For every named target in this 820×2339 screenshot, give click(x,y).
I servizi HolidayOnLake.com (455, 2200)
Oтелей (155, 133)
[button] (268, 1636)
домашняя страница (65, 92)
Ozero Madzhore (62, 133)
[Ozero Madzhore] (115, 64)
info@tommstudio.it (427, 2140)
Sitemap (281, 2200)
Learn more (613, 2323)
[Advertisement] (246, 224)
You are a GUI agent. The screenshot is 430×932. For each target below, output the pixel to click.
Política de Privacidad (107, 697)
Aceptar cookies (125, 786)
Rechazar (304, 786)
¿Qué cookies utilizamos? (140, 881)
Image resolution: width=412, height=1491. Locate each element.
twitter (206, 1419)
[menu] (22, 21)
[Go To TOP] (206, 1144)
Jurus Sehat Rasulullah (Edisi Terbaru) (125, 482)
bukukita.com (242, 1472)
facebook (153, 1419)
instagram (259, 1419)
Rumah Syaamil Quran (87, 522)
...
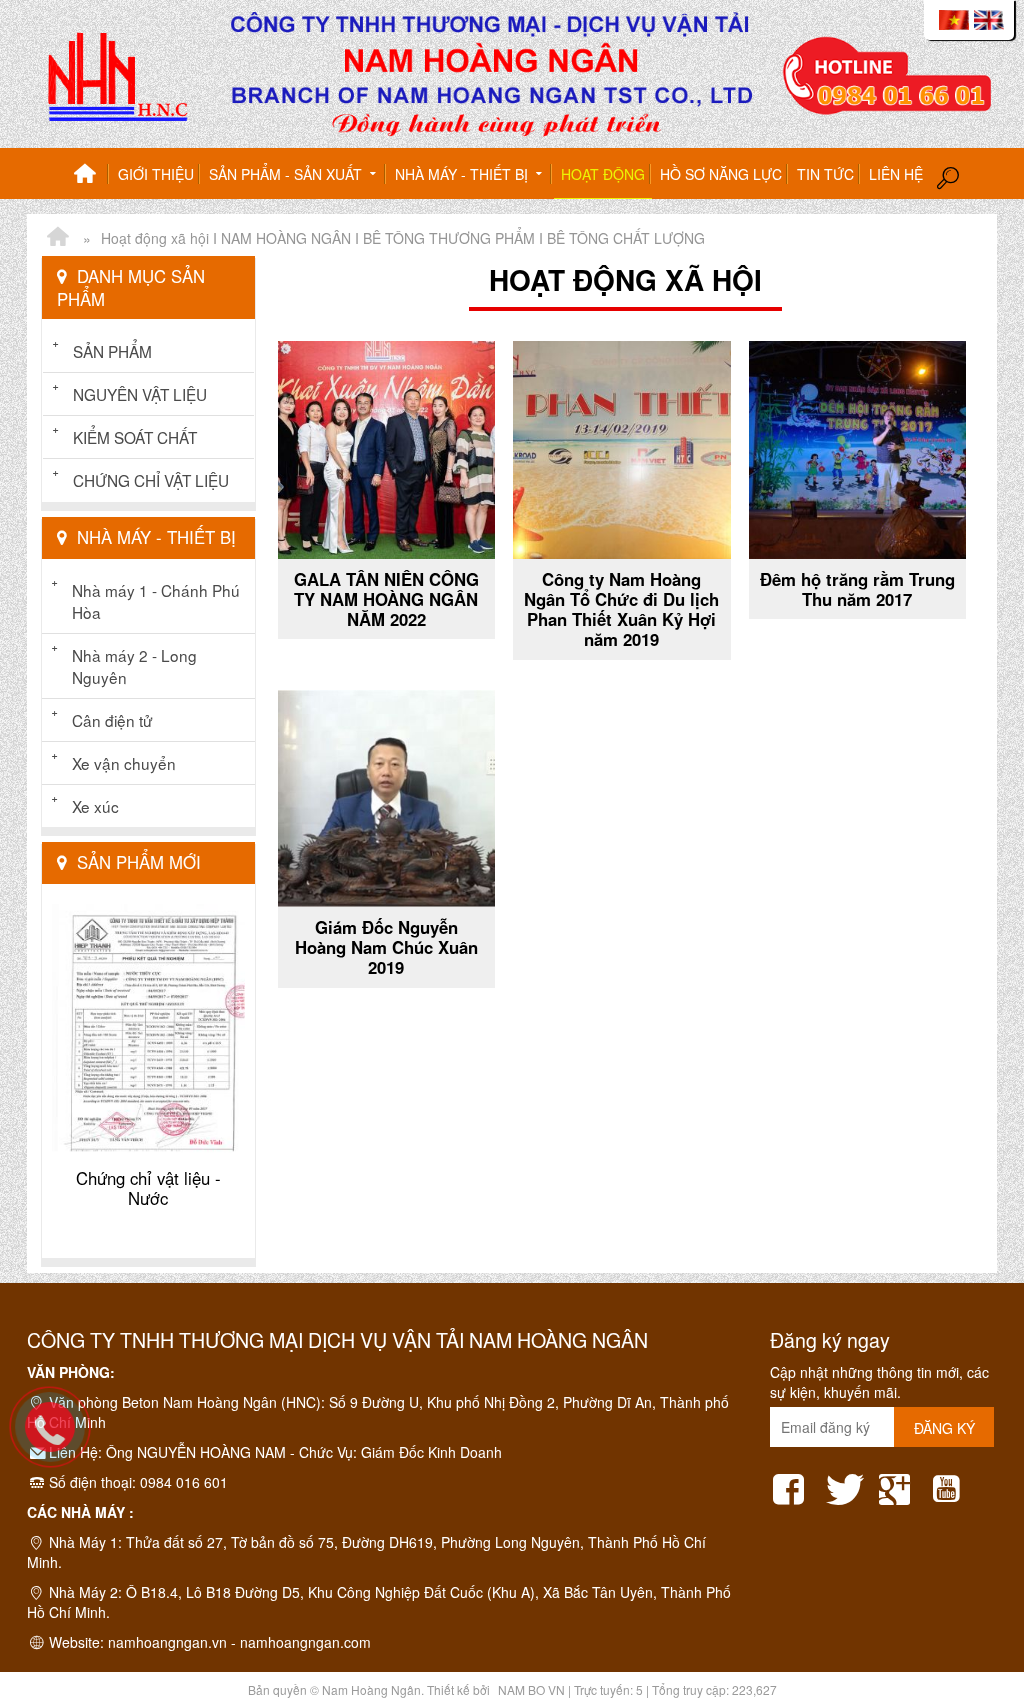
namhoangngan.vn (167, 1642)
* * *
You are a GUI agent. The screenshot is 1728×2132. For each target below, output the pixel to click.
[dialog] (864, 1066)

**Assignment:** Your answer must consist solely of the lines above between the line holding "домашняя страница (65, 92)" and the line holding "[Go To TOP] (206, 1144)", inclusive, copied exactly.

**Task answer:**
домашняя страница (65, 92)
Ozero Madzhore (62, 133)
[Ozero Madzhore] (115, 64)
info@tommstudio.it (427, 2140)
Sitemap (281, 2200)
Learn more (613, 2323)
[Advertisement] (246, 224)
You are a GUI agent. The screenshot is 430×932. For each target below, output the pixel to click.
Política de Privacidad (107, 697)
Aceptar cookies (125, 786)
Rechazar (304, 786)
¿Qué cookies utilizamos? (140, 881)
Image resolution: width=412, height=1491. Locate each element.
twitter (206, 1419)
[menu] (22, 21)
[Go To TOP] (206, 1144)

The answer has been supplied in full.